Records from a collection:

□ □ □

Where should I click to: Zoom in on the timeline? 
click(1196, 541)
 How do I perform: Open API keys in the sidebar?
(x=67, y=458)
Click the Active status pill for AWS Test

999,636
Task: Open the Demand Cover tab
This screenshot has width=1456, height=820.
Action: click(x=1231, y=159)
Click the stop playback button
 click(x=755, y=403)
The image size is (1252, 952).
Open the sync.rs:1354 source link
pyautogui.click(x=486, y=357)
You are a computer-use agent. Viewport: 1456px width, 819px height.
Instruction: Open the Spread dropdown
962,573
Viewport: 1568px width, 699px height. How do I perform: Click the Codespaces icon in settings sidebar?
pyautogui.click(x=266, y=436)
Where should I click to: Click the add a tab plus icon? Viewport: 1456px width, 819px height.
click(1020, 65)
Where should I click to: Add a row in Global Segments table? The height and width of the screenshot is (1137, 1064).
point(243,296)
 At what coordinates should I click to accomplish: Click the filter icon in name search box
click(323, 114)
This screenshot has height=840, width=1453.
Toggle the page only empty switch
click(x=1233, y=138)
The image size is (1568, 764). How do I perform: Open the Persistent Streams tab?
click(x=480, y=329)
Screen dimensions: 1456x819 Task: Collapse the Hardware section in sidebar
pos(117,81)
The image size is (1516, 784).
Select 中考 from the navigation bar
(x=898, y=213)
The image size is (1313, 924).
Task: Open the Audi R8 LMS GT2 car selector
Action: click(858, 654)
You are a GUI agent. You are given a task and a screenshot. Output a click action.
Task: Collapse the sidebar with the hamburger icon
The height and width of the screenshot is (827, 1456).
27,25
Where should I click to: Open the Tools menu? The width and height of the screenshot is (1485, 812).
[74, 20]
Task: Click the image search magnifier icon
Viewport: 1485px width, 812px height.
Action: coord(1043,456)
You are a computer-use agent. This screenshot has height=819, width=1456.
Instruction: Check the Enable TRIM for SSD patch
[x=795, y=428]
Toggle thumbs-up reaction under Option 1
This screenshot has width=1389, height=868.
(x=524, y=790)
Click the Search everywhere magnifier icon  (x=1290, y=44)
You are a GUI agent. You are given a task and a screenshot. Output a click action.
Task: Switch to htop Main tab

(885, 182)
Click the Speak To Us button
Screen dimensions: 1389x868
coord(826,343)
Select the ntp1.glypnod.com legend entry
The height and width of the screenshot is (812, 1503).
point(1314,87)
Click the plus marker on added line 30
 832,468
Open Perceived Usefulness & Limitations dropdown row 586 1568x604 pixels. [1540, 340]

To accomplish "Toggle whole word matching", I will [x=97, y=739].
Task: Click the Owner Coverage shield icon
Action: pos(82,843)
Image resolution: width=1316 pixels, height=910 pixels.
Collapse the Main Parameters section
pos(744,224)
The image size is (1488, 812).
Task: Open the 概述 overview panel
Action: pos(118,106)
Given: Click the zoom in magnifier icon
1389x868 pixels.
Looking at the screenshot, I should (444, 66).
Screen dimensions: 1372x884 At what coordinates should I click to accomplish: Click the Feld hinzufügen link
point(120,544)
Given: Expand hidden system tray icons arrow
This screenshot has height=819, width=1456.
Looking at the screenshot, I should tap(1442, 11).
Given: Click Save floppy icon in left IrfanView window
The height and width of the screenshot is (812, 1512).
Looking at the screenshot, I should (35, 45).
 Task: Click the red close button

□ □ □

YOUR TASK:
The lines you need are those containing "magnifier"; find them in the records and copy them.

THE ANSWER:
Task: Click the image search magnifier icon
Click the Search everywhere magnifier icon  (x=1290, y=44)
Given: Click the zoom in magnifier icon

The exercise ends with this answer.